Ferdowsi
NASA engineer Bobak Ferdowsi, aka Mohawk Guy, landed the top spot on a list of sexy scientists. NASA/Bill Ingalls

Today’s scientists are far from the cartoonish stereotype of the lab-coat wearing geek. Just check out the blog “This Is What A Scientist Looks Like” -- nary a white coat in sight. Business Insider recently appraised the attractiveness of 50 scientists in a format sure to snag page views and spur discussion on the charms of NASA engineer Bobak Ferdowsi’s signature mohawk.

For a "sexiest" list, the BI ranking is refreshingly balanced between men and women, plus the language is far from the drooling copy you’d find on a Maxim roundup. The people listed are all certainly accomplished scientists -- no Nobel winners of either gender, though this might be because the average Nobel laureate for the last few decades is in his or her 60s. And unless you're Helen Mirren or Richard Gere, most people in that age range are not topping any "sexiest" lists.

Still, there’s something uncomfortable about a list ranking scientists by hotness. And it’s hard to read about "sexy scientists" without being reminded of science’s gender disparity problem in the real world. Women already have to deal with their sexual attractiveness weighted as a higher proportion of their value to society than men's. And women scientists, however sexy they may or may not be, face a much harder road to respect among their peers, even when they have the same credentials as a man.

One study led by Yale University scientist Jo Handelsman used a simple trick to evaluate gender biases in academia. They sent 127 faculty members in applications for a lab manager position with identical materials, except for one key difference -- 63 applications were from a student named John, and 64 were from a student named Jennifer. The results were published last September in the Proceedings of the National Academy of Sciences.

Despite their identical pedigrees, Jennifer was consistently ranked as less competent and hireable than John. Faculty members also gave John a median starting salary nearly $4,000 higher than Jennifer and were more likely to offer mentoring services to him. Both male and female faculty members were equally likely to favor the male student.

The fictional student used in Handelsman’s study was a good, but not exceptional, candidate.

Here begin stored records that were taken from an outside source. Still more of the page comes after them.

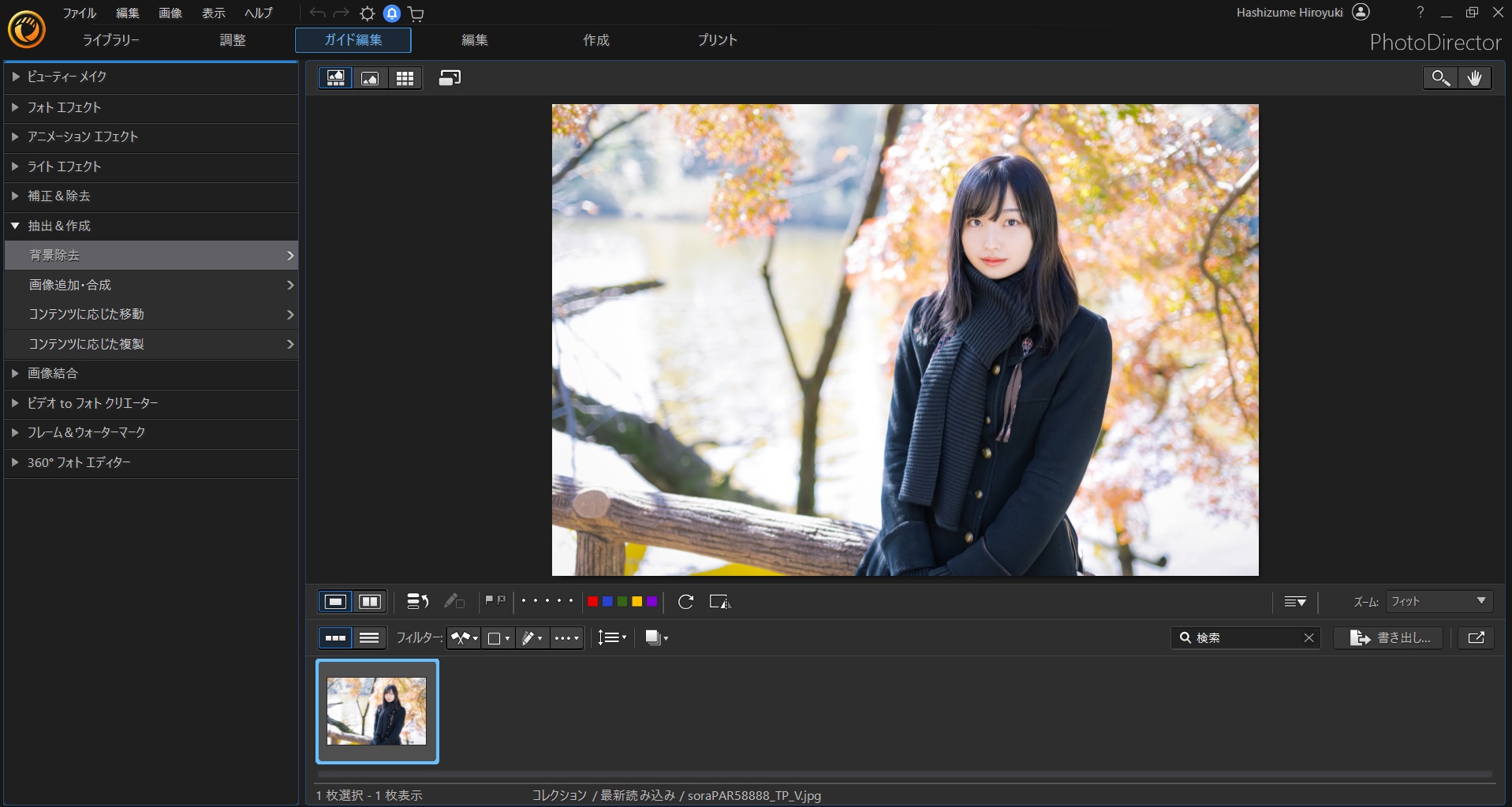Open the notification bell icon
The image size is (1512, 807).
tap(391, 13)
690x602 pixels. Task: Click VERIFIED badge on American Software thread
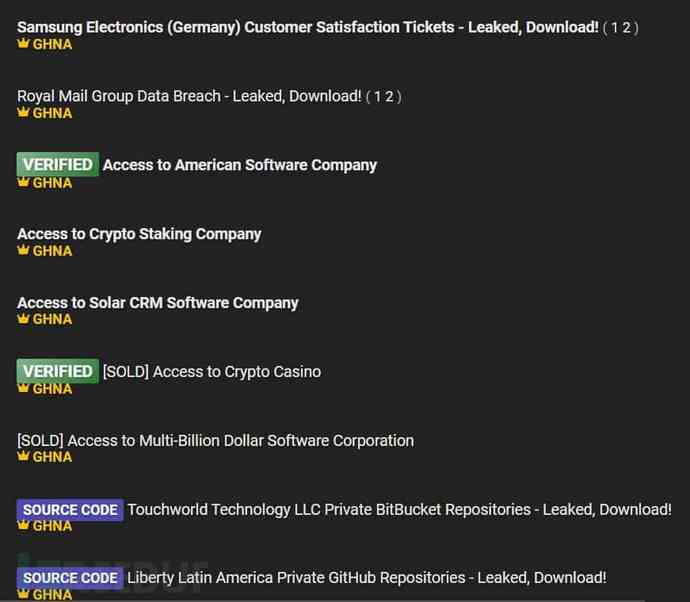click(58, 165)
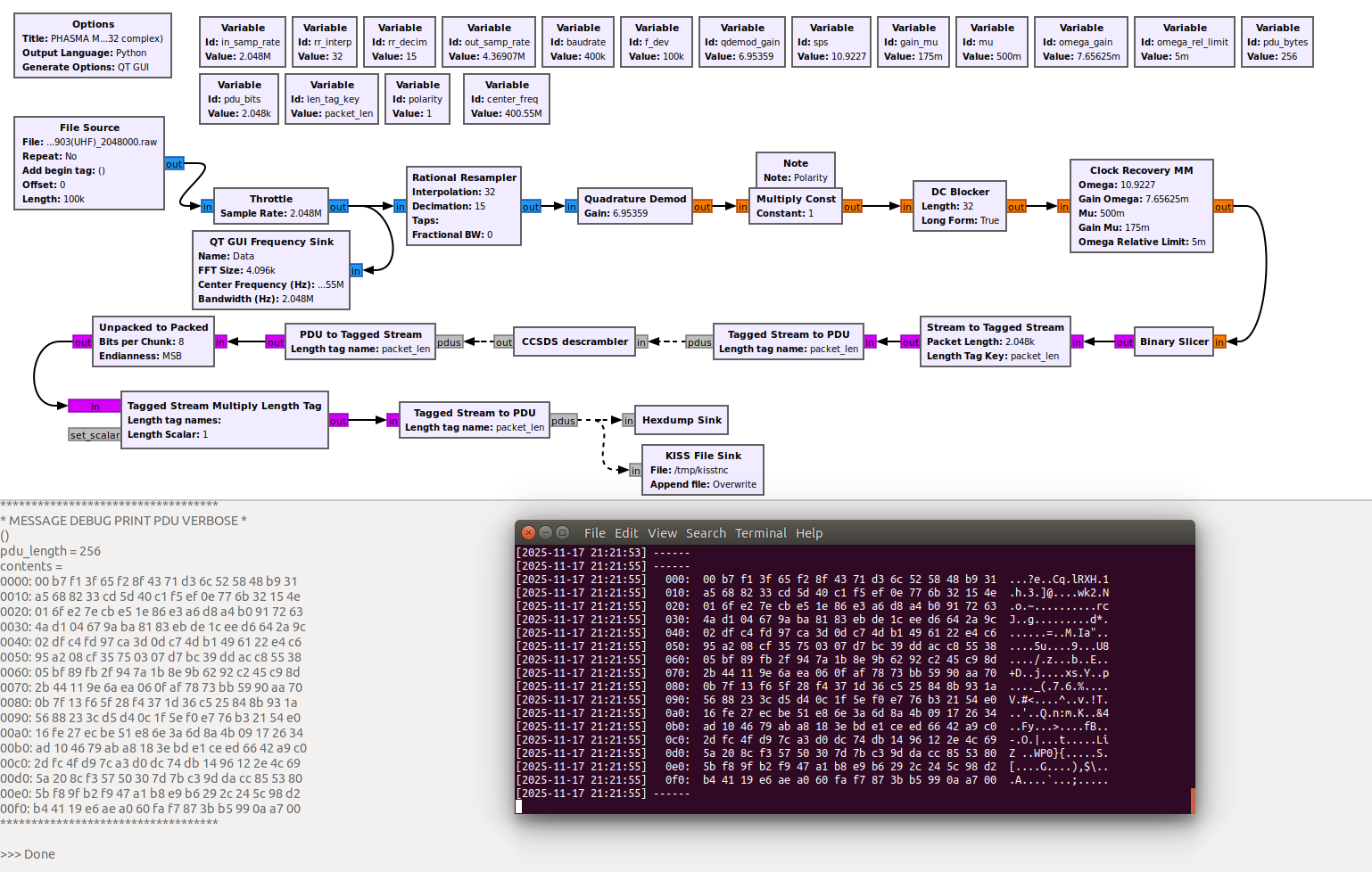Click the File Source out port

[x=174, y=164]
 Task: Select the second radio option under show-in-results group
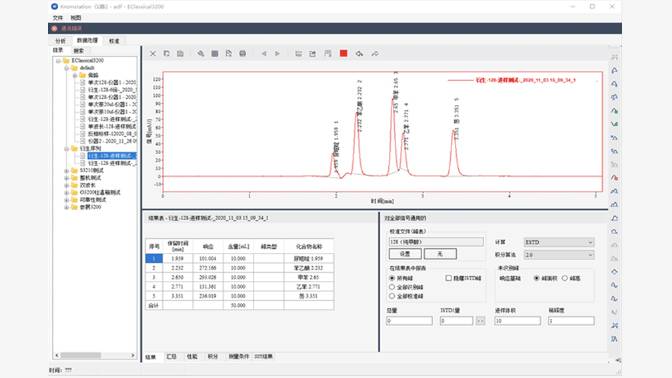coord(392,287)
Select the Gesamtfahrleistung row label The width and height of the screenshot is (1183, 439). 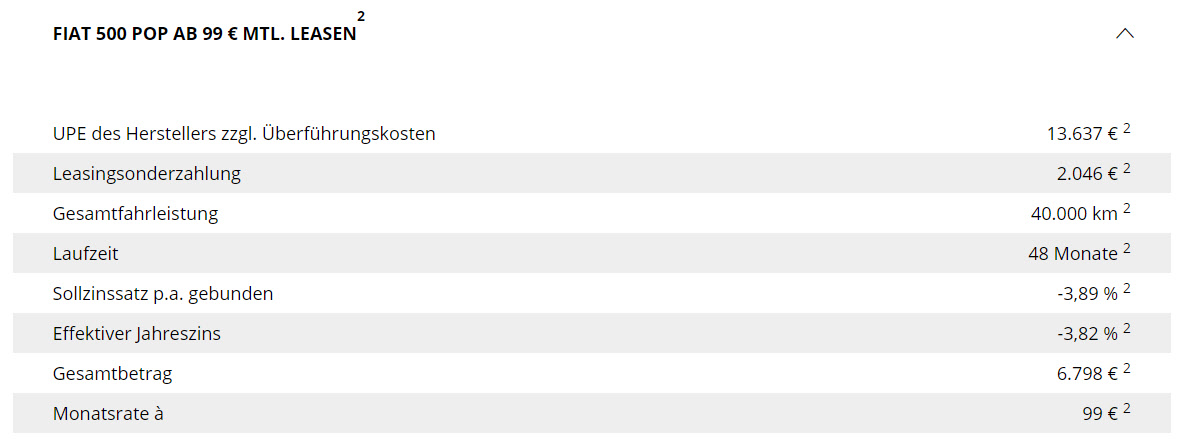click(135, 214)
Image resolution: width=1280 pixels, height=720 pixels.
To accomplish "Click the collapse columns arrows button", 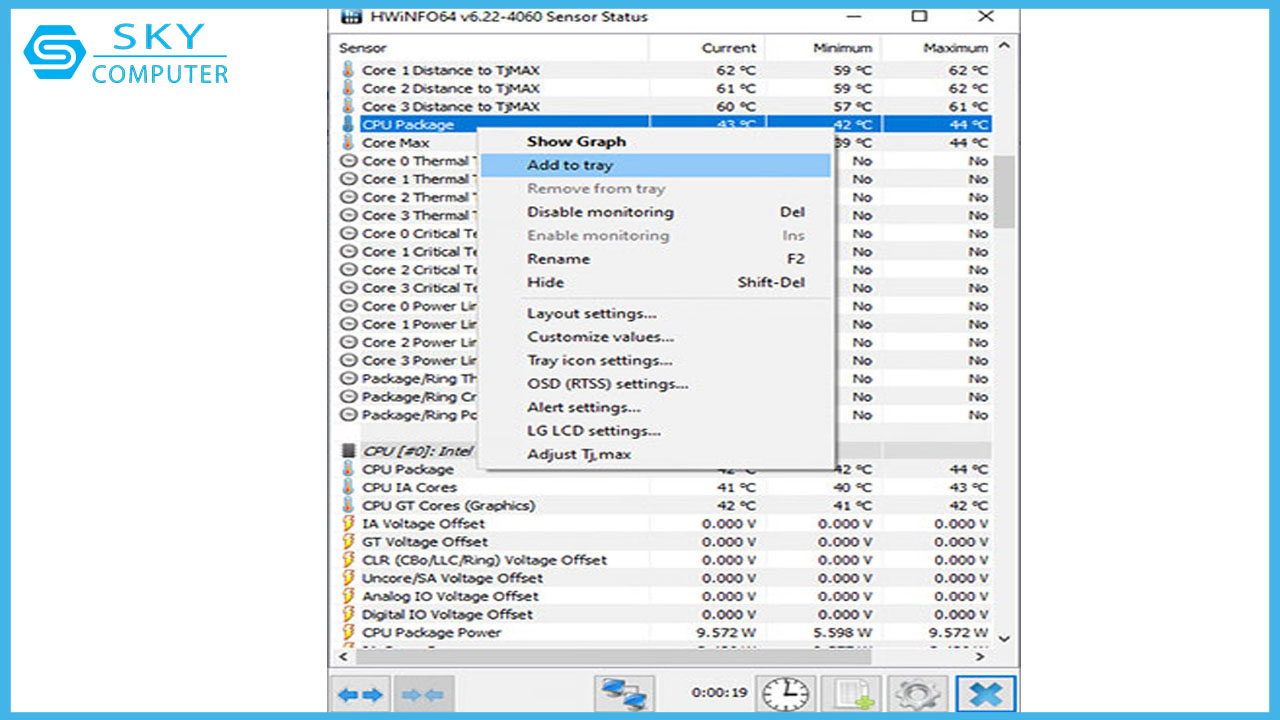I will click(425, 694).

“When faced with a candidate who is clearly exceptional, gender rarely matters,” a Guardian columnist wrote in January. “However, for the large chunk of people who inhabit the ‘grey zone,’ where subjective and objective evaluations matter, the outcome of this study indicates that men get the breaks where women do not.”

Many scientists are uncomfortable with the idea of sexism, more so in such a supposedly rational, meritocratic system like academia. But a recent survey published in the October issue of Gender and Society shows that scientists are aware that gender discrimination can be a big factor that pushes women into certain scientific fields or out of science altogether.

That analysis, led by Rice University researcher Elaine Ecklund, asked 2,500 biologists and physicists from elite universities and colleges across the U.S. about why some scientific disciplines, like biology, are female-heavy, while physics is still largely a boy’s club.

While both male and female scientists acknowledged that gender discrimination could lead women to exit science or to pick biology over physics, the genders had very different views on when and where discrimination took place. Men largely believed that gender discrimination was relegated to primary school, while women scientists thought discrimination was still present in their universities and research departments.

If sexism isn’t obvious, it may be harder for people, especially males, to accept it. Handelsman’s study did not find faculty members dismissing the female applicant because she was a girl; they spoke to ostensibly gender-neutral factors like competence, while somehow tending to favor an identical male candidate.

There’s relatively little harm in discussing the attractiveness of scientists past and present (if portraits of a young Isaac Newton are accurate representations, he may have at one time been among the "Sexiest Men Alive"). But sexiness does not exist in a vacuum -- the label can have very different connotations, depending on whether you’re a man or a woman in science.